__Problem description__: Write out the material again, starting at the line that contains "The image size is (1289, 733)." and ending at the end of the material, with "Bookmark" swapped for "Save" and everything else unchanged.

__Given records__:

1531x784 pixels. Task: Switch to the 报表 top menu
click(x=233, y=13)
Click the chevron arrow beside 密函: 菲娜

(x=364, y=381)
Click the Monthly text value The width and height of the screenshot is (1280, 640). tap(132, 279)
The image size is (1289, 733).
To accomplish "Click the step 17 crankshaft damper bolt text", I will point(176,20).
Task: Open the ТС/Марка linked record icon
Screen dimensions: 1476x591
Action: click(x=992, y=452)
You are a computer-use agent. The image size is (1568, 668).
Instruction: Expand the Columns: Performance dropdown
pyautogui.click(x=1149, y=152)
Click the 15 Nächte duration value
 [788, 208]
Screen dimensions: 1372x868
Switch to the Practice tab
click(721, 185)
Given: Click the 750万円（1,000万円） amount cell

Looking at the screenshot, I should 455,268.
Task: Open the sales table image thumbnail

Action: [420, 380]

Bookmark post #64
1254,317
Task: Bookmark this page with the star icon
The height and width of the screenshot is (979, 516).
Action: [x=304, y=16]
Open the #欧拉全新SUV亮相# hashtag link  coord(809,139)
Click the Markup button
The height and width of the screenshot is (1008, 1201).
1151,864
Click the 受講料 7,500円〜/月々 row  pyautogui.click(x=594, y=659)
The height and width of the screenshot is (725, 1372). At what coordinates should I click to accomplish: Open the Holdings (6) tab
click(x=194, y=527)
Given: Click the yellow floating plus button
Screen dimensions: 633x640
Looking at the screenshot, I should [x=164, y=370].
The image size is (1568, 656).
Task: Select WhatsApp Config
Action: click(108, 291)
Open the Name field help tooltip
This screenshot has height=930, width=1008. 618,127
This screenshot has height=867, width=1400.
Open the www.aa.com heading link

__Output for this exercise__:
The image size is (1289, 733).
To accomplish "Click the step 17 crankshaft damper bolt text", I will point(176,20).
Task: Open the ТС/Марка linked record icon
Screen dimensions: 1476x591
Action: click(x=992, y=452)
You are a computer-use agent. The image size is (1568, 668).
Instruction: Expand the Columns: Performance dropdown
pyautogui.click(x=1149, y=152)
Click the 15 Nächte duration value
 [788, 208]
Screen dimensions: 1372x868
Switch to the Practice tab
click(721, 185)
Given: Click the 750万円（1,000万円） amount cell

Looking at the screenshot, I should 455,268.
Task: Open the sales table image thumbnail

Action: [420, 380]

Save post #64
1254,317
Task: Save this page with the star icon
The height and width of the screenshot is (979, 516).
Action: [x=304, y=16]
Open the #欧拉全新SUV亮相# hashtag link  coord(809,139)
Click the Markup button
The height and width of the screenshot is (1008, 1201).
1151,864
Click the 受講料 7,500円〜/月々 row  pyautogui.click(x=594, y=659)
The height and width of the screenshot is (725, 1372). At what coordinates should I click to accomplish: Open the Holdings (6) tab
click(x=194, y=527)
Given: Click the yellow floating plus button
Screen dimensions: 633x640
Looking at the screenshot, I should [x=164, y=370].
The image size is (1568, 656).
Task: Select WhatsApp Config
Action: click(108, 291)
Open the Name field help tooltip
This screenshot has height=930, width=1008. 618,127
This screenshot has height=867, width=1400.
Open the www.aa.com heading link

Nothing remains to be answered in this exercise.